§ **SOURCE EXCERPT**
******************************
# "I was banned from 300"



## I slam fat chicks (Mar 20, 2007)

"I haven't seen 300 yet because I was banned from my cineplex. We had all lined up in front of the theater for about 30 minutes, and then they brought us in. I had to stand right beside these two fat, horse-faced lesbians eating each others tongues like they were making a political statement or something. So, like 30 minutes later, we end up shuffling in the theater and these fucking bitches start bitching about having to wait when the movie is about to start, mind you, it was 11 and it was a midnight showing. It turns out they were going to see that stupid Jim Carrey movie 23 and they were missing it. So, the ugliest of the two bitches just exclaims like no one's there "This is the wrong fucking movie!" I just had to do what I did next. I shouted at the top of my lungs "This is SPARTA" and kicked her in the chest, causing her to fall down about 8 steps to the floor. Most were shocked, but about 80% of the theater started to cheer, and I was forcibly thrown out by 2 officers. Charges are going to be pressed against me apparently, but it was worth it."

written by PwnereR


----------



## Captain Gir (Mar 20, 2007)

mk....................got kindof lost but ok


----------



## Hell On Earth (Mar 20, 2007)

And you expect me to believe you.


----------



## Kayugen (Mar 20, 2007)

Um Troll FTW>>>>>>>>>>>?


----------



## Utz (Mar 20, 2007)

I laughed.


----------



## Bender (Mar 20, 2007)

*cough* liar *cough* bitch *cough*  First off 
1.why would the people cheer when you kicked a lady? Now I know you lying

2. Why are you telling us this? 

3. 8 steps to the floor? Bullshit 

4. They don't charge you for kicking a lady they just toss you out and tell you can't come back for certain time period. (I know cuz I witnessed people be kicked out) Also the movie theaters closes before 11 o clock so you're lying.

5. You would,ve been arrested also for harming a woman.


----------



## uverren (Mar 20, 2007)

AWesome!!!! That was totally greendayishess with a touch of MAD tv. Go you!
******************************
§ **SUPPLIED INFORMATION**

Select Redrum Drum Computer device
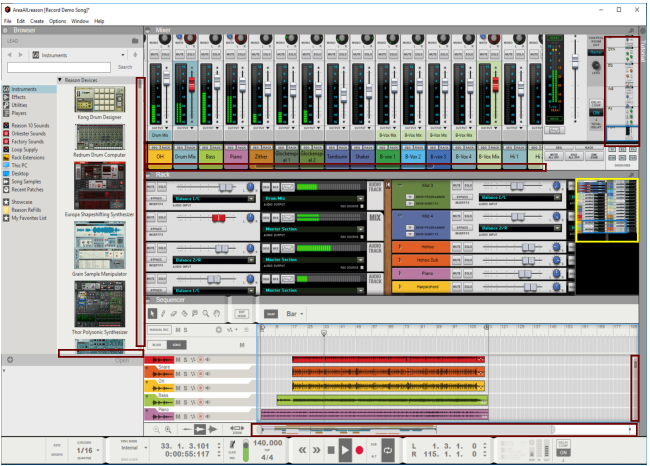This screenshot has height=466, width=650. [x=99, y=139]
******************************
§ **SET OF TASKS**
1. Answer these questions from the forum thread about being banned from 300:
(a) How long had the group been lined up in front of the theater before being brought in?
(b) Which movie were the two women actually going to see?
(c) In the post by Bender, before what hour are movie theaters said to close?
2. Decide whether each statement agrees with the forum thread about being banned from 300. Answer yes or no, quoting the words that settle it.
(a) The showing in the story was a midnight showing.
(b) According to the story, about half the theater cheered.
(c) The post by Utz says the story made its writer laugh.
3. Carry on the forum thread about being banned from 300, picking up after its final post.

§ **WRITTEN RESPONSES**
1.
(a) About 30 minutes.
(b) The Jim Carrey movie 23.
(c) 11 o'clock.

2.
(a) Yes: "it was 11 and it was a midnight showing"
(b) No: "about 80% of the theater started to cheer"
(c) Yes: "I laughed."

3.
----------



## Sylar (Mar 20, 2007)

It wAs Ture.  I SawS it HaPPen! Reely!


----------



## earthshine (Mar 20, 2007)

you are most likely lying, but you know what?


I fucking lol'ed anyways, so I'm repping you.


----------



## Gooba (Mar 20, 2007)

I laughed right before the kick, then it became too unbelievable.


----------



## competitionbros (Mar 20, 2007)

Ward said:


> *Most* were shocked, but about 80% of the theaterstarted to cheer





so most= 20 %?


----------



## ExoSkel (Mar 20, 2007)

This kid ripped the statement off from this guy's comment from another site.



You just failed at making yourself look like a funny guy.


----------



## Sylar (Mar 20, 2007)

Maybe its the same guy. :rofl


----------



## competitionbros (Mar 20, 2007)

ExoSkel said:


> This kid ripped the statement off from this guy's comment from another site.
> 
> You just failed at making yourself look like a funny guy.





Ward said:


> written by PwnereR






..........


----------



## Pein (Mar 20, 2007)

wow u stole that what a douche


----------



## Bender (Mar 20, 2007)

See! See! I knew this bitch was lying! I knew it!

Also check the kids status he left the topic spineless friend.


----------



## Hell On Earth (Mar 20, 2007)

What a bullshit artist, he didn't even reply to his own thread.


----------



## Tsuuga (Mar 20, 2007)

This is madness!


----------



## mystictrunks (Mar 20, 2007)

Says writted by Pwnerer at the bottom.


----------



## Wolfy (Mar 20, 2007)

Tsuuga said:


> This is madness!



Madness?  This . Is.  Sparta!

I had to.


----------



## Pein (Mar 20, 2007)

true spartans dont run off like pussys when there found out


----------



## scrappdogg (Mar 20, 2007)

if that really happened and i was in the room i would have been rofling for at least 30 minutes.

thats just too funny.


----------



## Kayugen (Mar 20, 2007)

It's funny because it's not true. Damn trolls they followed me here from gaia. I should have got troll insurance.


----------



## I slam fat chicks (Mar 20, 2007)

I can see the people on this forum are definitely the observant ones. considering only two noticed the quotations and the credits. gj NF.


----------



## 2788 (Mar 20, 2007)

I slam fat chicks said:


> I can see the people on this forum are definitely the observant ones. considering only two noticed the quotations and the credits. gj NF.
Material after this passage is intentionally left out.